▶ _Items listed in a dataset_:
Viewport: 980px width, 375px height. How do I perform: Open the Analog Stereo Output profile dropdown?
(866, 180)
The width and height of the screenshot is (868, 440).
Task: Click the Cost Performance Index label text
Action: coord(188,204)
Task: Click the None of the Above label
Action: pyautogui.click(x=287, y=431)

▶ _Work to complete_: Each entry above needs to be duplicated verbatim.

▶ _Answer box_:
Viewport: 980px width, 375px height. How do I perform: Open the Analog Stereo Output profile dropdown?
(866, 180)
The width and height of the screenshot is (868, 440).
Task: Click the Cost Performance Index label text
Action: coord(188,204)
Task: Click the None of the Above label
Action: pyautogui.click(x=287, y=431)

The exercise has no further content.